DATA FOR THE TASK:
################
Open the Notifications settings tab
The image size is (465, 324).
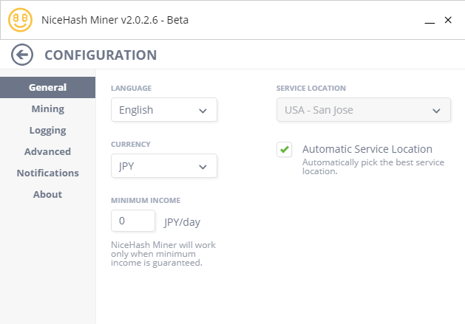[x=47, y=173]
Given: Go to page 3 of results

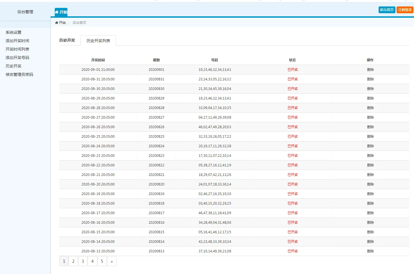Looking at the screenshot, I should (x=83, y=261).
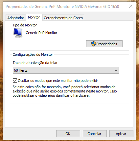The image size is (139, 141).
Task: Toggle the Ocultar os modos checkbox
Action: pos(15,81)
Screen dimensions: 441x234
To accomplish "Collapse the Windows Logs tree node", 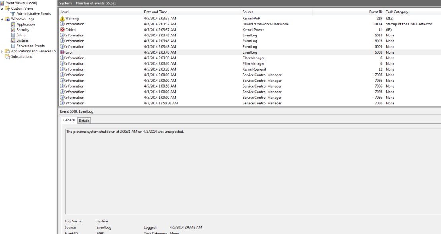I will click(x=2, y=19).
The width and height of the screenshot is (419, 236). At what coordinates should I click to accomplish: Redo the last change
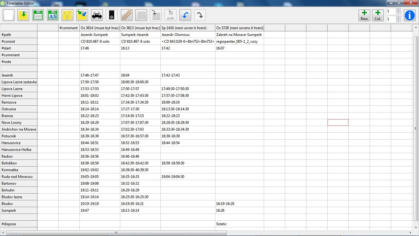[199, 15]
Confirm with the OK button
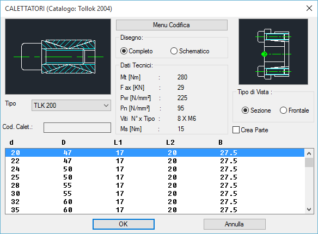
################
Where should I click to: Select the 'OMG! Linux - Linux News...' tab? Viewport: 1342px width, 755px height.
################
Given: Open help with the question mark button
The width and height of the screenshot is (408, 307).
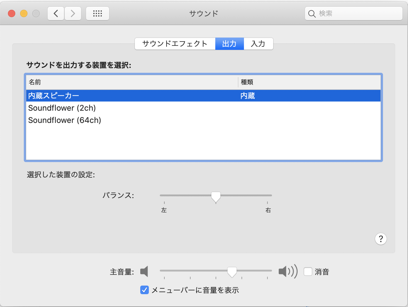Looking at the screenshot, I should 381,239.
################
WHAT IS ASKED:
Copy out the lines between the one holding "Given: Open help" and the one holding "Looking at the screenshot, I should 381,239.", inclusive, leaving the pictures out.

THE SOLUTION:
Given: Open help with the question mark button
The width and height of the screenshot is (408, 307).
Looking at the screenshot, I should 381,239.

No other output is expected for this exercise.